I am so interested in learning and somewhat suprised on the lack of info published about grafting. I would love to learn how.


----------



## jalal (Sep 2, 2004)

any specific questions?

do you understand how the process works?

are you wondering about the specific GRAFTING portion?

puttin' yer' stick in and pulling it out with some jelly?


----------



## Chef Isaac (Jul 26, 2004)

I would like to know about the whole process from start to finish.


----------



## jalal (Sep 2, 2004)

Grafting tool, FBM, Don, suggests:

"...a piece of #12 copper wire punded flat on end to form a spoon the sand smooth bend it ti a 15 degree angle go under the white jelly and slide it from under larvea..."

( http://www.beesource.com/cgi-bin/ubbcgi/ultimatebb.cgi?ubb=get_topic;f=5;t=000270#000000 )

The Right Sized Larva, Rob gives us a tip:

"One important thing for beginners to get right at first is the correct larva size, actually not only beginners but all of us. A good way to get the correct size- age larva is to place an empty frame of drawn comb into the middle of the brood nest for the queen to lay on for 4 day before you want to graft. This frame will then have correct size and smaller. Be careful not to graft eggs."

( http://www.beesource.com/cgi-bin/ubbcgi/ultimatebb.cgi?ubb=get_topic;f=5;t=000123#000003 )
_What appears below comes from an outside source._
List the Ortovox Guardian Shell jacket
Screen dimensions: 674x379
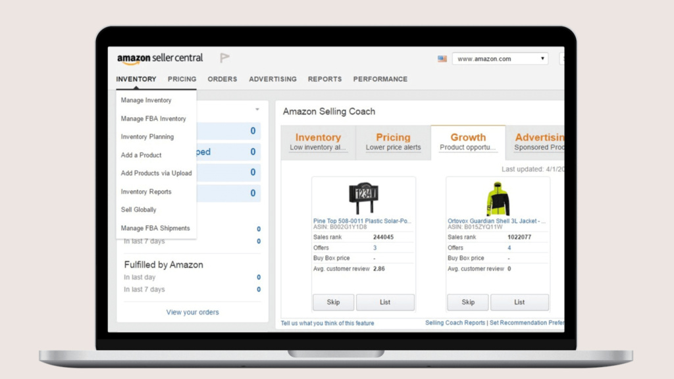click(x=519, y=302)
From the same thread, Michael gives another tip:

"When people talk about only transfering larvae that are too small to see, they don't mean just that its too small (you can see an egg and it's smaller). But when it first hatches and is fed it is transparent and in a pool of transparent liquid. You can easily think there isn't a larvae there, but they wouldn't be feeding it if there wasn't. That's the right age."

I'd get a read also of:

http://www.beesource.com/cgi-bin/ubbcgi/ultimatebb.cgi?ubb=get_topic;f=5;t=000033#000000

It's not everything, but it sure is a start.


----------



## mark williams (Jan 19, 2003)

Thank's Jalal: For your back research on the subject,Also a thank's To Don
Rob
Michael
& 
Dee
And to anyone else that has added info on this subject.
That is what it is all about. one helping another.


----------



## Chef Isaac (Jul 26, 2004)

I have done a lot of the back research jalal. I am looking for either a book or someone to walk me through the steps of the whole process.


----------



## mark williams (Jan 19, 2003)

Although the book is not entirely devoted to Queen rearing the is a good chapter in the book.The Hive And the honey bee.


----------



## jalal (Sep 2, 2004)

before i shutup









http://www.kutikshoney.com/grafting/queens.htm

gives good detail from what i've grazed over it

and

http://entomology.ucdavis.edu/faculty/Mussen/beebriefs/Quality.pdf

helps strengthen some information out, even if i don't agree with everything it says.

i treat my bees too.

grr, watch out.

i don't know about you, but i'd rather eat sawdust and smell toothpaste all the time than have these things drinking my blood and have these wonderful wings and halo of mine shrivel up


----------



## Chef Isaac (Jul 26, 2004)

Those are pretty good links.

Maybe this is a "try it by myself and figuar it out through trial and error" sorta thing.


----------



## jalal (Sep 2, 2004)

I've tried to get to the bottem of it, its one of those things that everyone thinks something different.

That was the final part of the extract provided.